====== Exercise inputs ======

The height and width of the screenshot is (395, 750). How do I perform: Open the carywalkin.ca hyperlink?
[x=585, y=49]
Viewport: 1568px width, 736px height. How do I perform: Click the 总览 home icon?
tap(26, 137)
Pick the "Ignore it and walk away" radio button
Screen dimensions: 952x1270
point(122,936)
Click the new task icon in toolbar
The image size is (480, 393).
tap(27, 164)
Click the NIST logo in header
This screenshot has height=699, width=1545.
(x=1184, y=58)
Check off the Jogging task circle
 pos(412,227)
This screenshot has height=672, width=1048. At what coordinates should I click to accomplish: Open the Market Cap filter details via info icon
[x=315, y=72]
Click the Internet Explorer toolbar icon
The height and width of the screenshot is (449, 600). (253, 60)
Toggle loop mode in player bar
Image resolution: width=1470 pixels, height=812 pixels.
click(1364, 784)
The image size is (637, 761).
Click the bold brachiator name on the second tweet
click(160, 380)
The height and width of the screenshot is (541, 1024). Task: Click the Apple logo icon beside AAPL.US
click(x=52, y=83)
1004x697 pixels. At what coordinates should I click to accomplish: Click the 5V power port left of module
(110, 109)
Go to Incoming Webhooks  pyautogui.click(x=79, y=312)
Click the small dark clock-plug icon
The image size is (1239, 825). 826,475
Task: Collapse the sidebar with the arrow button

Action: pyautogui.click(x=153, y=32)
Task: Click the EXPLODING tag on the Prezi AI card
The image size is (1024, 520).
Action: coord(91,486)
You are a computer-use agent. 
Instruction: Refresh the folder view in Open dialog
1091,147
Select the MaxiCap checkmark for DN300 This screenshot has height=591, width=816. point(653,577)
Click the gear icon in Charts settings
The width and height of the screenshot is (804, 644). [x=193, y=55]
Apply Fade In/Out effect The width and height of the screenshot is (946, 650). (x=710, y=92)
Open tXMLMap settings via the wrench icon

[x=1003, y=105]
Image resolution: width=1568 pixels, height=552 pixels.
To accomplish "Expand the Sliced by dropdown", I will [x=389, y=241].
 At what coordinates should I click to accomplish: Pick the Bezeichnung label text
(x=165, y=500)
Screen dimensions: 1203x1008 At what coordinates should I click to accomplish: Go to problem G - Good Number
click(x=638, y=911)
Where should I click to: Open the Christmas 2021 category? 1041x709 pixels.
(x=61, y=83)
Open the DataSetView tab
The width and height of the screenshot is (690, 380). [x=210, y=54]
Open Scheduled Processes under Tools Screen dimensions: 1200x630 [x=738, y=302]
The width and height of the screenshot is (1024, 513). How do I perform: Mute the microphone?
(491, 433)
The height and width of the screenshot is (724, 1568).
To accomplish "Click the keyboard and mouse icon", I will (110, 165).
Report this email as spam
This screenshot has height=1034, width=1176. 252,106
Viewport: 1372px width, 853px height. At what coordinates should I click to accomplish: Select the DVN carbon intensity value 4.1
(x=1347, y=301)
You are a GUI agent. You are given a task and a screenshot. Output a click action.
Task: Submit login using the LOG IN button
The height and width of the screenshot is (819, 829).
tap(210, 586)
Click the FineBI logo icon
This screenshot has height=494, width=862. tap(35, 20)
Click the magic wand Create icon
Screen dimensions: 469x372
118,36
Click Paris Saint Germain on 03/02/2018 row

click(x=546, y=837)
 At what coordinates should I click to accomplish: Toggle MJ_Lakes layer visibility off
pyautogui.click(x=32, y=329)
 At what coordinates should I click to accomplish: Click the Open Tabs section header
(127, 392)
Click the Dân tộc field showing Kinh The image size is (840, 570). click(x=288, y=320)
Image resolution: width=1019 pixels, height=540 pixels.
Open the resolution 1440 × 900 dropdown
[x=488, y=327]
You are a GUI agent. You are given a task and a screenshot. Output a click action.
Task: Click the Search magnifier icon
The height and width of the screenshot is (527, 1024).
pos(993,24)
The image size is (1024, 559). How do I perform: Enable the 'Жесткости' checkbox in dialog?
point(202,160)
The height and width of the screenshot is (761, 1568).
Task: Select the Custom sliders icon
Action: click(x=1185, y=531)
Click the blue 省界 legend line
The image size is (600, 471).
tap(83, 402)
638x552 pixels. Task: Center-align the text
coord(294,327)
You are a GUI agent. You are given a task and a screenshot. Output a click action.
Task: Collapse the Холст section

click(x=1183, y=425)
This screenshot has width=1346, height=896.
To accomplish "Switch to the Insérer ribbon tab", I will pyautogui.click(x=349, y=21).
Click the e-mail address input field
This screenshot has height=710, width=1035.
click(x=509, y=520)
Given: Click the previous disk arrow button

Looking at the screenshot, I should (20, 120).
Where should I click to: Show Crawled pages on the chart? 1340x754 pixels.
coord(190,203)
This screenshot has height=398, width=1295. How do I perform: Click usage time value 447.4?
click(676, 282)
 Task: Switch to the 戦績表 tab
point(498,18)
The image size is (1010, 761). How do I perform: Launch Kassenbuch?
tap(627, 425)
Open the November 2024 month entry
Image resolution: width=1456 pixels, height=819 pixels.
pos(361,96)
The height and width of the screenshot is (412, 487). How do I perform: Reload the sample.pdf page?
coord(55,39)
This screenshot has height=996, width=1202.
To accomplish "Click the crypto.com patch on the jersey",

======

What to do: Only an exact retyping of the full data will do.

Result of the task:
The height and width of the screenshot is (395, 750). How do I perform: Open the carywalkin.ca hyperlink?
[x=585, y=49]
Viewport: 1568px width, 736px height. How do I perform: Click the 总览 home icon?
tap(26, 137)
Pick the "Ignore it and walk away" radio button
Screen dimensions: 952x1270
point(122,936)
Click the new task icon in toolbar
The image size is (480, 393).
tap(27, 164)
Click the NIST logo in header
This screenshot has height=699, width=1545.
(x=1184, y=58)
Check off the Jogging task circle
 pos(412,227)
This screenshot has height=672, width=1048. At what coordinates should I click to accomplish: Open the Market Cap filter details via info icon
[x=315, y=72]
Click the Internet Explorer toolbar icon
The height and width of the screenshot is (449, 600). (253, 60)
Toggle loop mode in player bar
Image resolution: width=1470 pixels, height=812 pixels.
click(1364, 784)
The image size is (637, 761).
Click the bold brachiator name on the second tweet
click(160, 380)
The height and width of the screenshot is (541, 1024). Task: Click the Apple logo icon beside AAPL.US
click(x=52, y=83)
1004x697 pixels. At what coordinates should I click to accomplish: Click the 5V power port left of module
(110, 109)
Go to Incoming Webhooks  pyautogui.click(x=79, y=312)
Click the small dark clock-plug icon
The image size is (1239, 825). 826,475
Task: Collapse the sidebar with the arrow button

Action: pyautogui.click(x=153, y=32)
Task: Click the EXPLODING tag on the Prezi AI card
The image size is (1024, 520).
Action: coord(91,486)
You are a computer-use agent. 
Instruction: Refresh the folder view in Open dialog
1091,147
Select the MaxiCap checkmark for DN300 This screenshot has height=591, width=816. point(653,577)
Click the gear icon in Charts settings
The width and height of the screenshot is (804, 644). [x=193, y=55]
Apply Fade In/Out effect The width and height of the screenshot is (946, 650). (x=710, y=92)
Open tXMLMap settings via the wrench icon

[x=1003, y=105]
Image resolution: width=1568 pixels, height=552 pixels.
To accomplish "Expand the Sliced by dropdown", I will [x=389, y=241].
 At what coordinates should I click to accomplish: Pick the Bezeichnung label text
(x=165, y=500)
Screen dimensions: 1203x1008 At what coordinates should I click to accomplish: Go to problem G - Good Number
click(x=638, y=911)
Where should I click to: Open the Christmas 2021 category? 1041x709 pixels.
(x=61, y=83)
Open the DataSetView tab
The width and height of the screenshot is (690, 380). [x=210, y=54]
Open Scheduled Processes under Tools Screen dimensions: 1200x630 [x=738, y=302]
The width and height of the screenshot is (1024, 513). How do I perform: Mute the microphone?
(491, 433)
The height and width of the screenshot is (724, 1568).
To accomplish "Click the keyboard and mouse icon", I will (110, 165).
Report this email as spam
This screenshot has height=1034, width=1176. 252,106
Viewport: 1372px width, 853px height. At what coordinates should I click to accomplish: Select the DVN carbon intensity value 4.1
(x=1347, y=301)
You are a GUI agent. You are given a task and a screenshot. Output a click action.
Task: Submit login using the LOG IN button
The height and width of the screenshot is (819, 829).
tap(210, 586)
Click the FineBI logo icon
This screenshot has height=494, width=862. tap(35, 20)
Click the magic wand Create icon
Screen dimensions: 469x372
118,36
Click Paris Saint Germain on 03/02/2018 row

click(x=546, y=837)
 At what coordinates should I click to accomplish: Toggle MJ_Lakes layer visibility off
pyautogui.click(x=32, y=329)
 At what coordinates should I click to accomplish: Click the Open Tabs section header
(127, 392)
Click the Dân tộc field showing Kinh The image size is (840, 570). click(x=288, y=320)
Image resolution: width=1019 pixels, height=540 pixels.
Open the resolution 1440 × 900 dropdown
[x=488, y=327]
You are a GUI agent. You are given a task and a screenshot. Output a click action.
Task: Click the Search magnifier icon
The height and width of the screenshot is (527, 1024).
pos(993,24)
The image size is (1024, 559). How do I perform: Enable the 'Жесткости' checkbox in dialog?
point(202,160)
The height and width of the screenshot is (761, 1568).
Task: Select the Custom sliders icon
Action: click(x=1185, y=531)
Click the blue 省界 legend line
The image size is (600, 471).
tap(83, 402)
638x552 pixels. Task: Center-align the text
coord(294,327)
You are a GUI agent. You are given a task and a screenshot. Output a click action.
Task: Collapse the Холст section

click(x=1183, y=425)
This screenshot has width=1346, height=896.
To accomplish "Switch to the Insérer ribbon tab", I will pyautogui.click(x=349, y=21).
Click the e-mail address input field
This screenshot has height=710, width=1035.
click(x=509, y=520)
Given: Click the previous disk arrow button

Looking at the screenshot, I should (20, 120).
Where should I click to: Show Crawled pages on the chart? 1340x754 pixels.
coord(190,203)
This screenshot has height=398, width=1295. How do I perform: Click usage time value 447.4?
click(676, 282)
 Task: Switch to the 戦績表 tab
point(498,18)
The image size is (1010, 761). How do I perform: Launch Kassenbuch?
tap(627, 425)
Open the November 2024 month entry
Image resolution: width=1456 pixels, height=819 pixels.
pos(361,96)
The height and width of the screenshot is (412, 487). How do I perform: Reload the sample.pdf page?
coord(55,39)
This screenshot has height=996, width=1202.
To accomplish "Click the crypto.com patch on the jersey",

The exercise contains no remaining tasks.